## DATA RECORDS
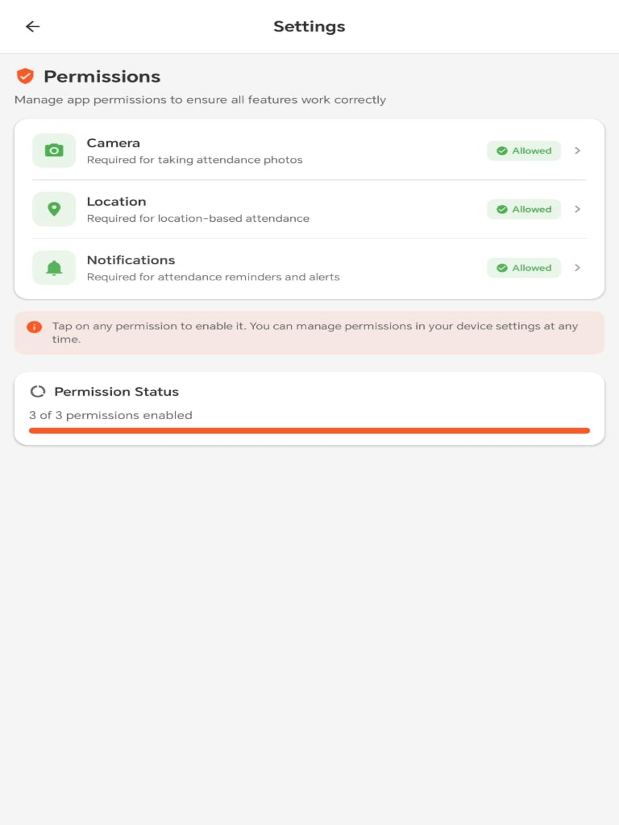Open the Notifications permission row title
Image resolution: width=619 pixels, height=825 pixels.
click(x=131, y=260)
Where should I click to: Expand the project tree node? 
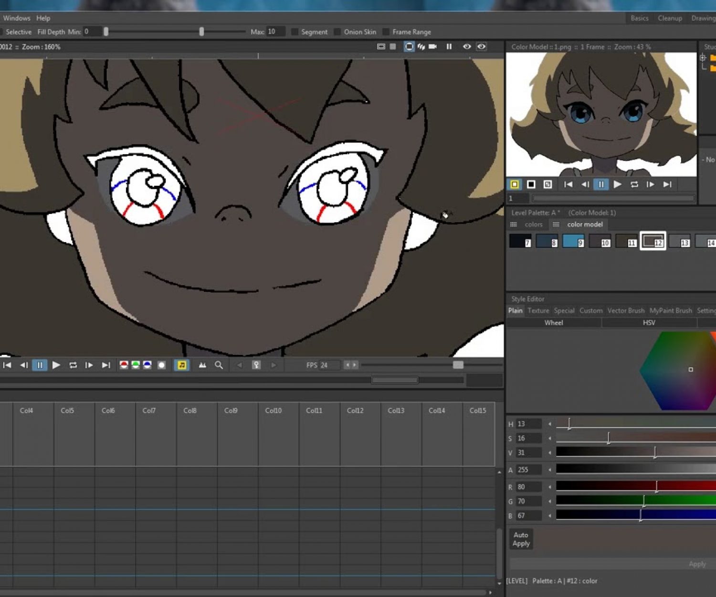703,58
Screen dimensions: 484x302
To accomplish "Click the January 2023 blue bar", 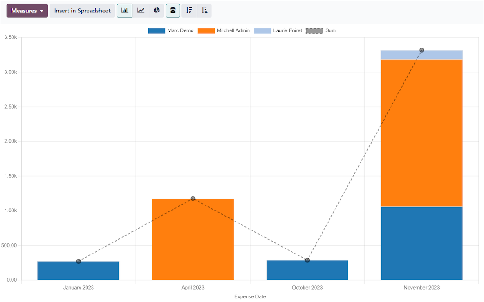I will tap(78, 271).
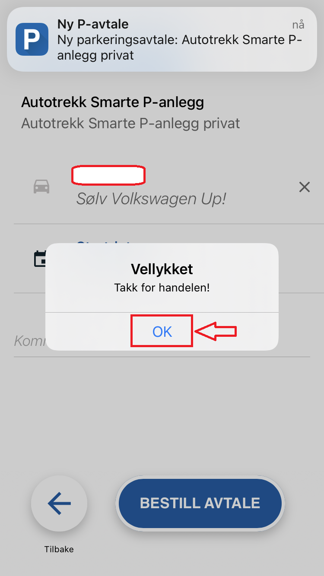The width and height of the screenshot is (324, 576).
Task: Tap the notification text about Ny parkeringsavtale
Action: [180, 47]
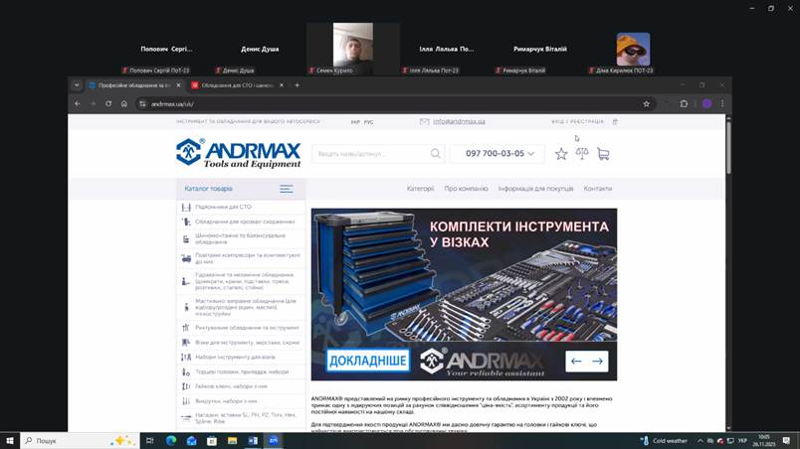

## WHAT THE TASK ASKS
Could you output exactly the lines above, from the line with "Where should I" up to and including the line with "Screen dimensions: 484x302", and nothing else, skipping the pictures?

## TASK OUTPUT
Where should I click to: Expand the project tree node? 
703,58
Screen dimensions: 484x302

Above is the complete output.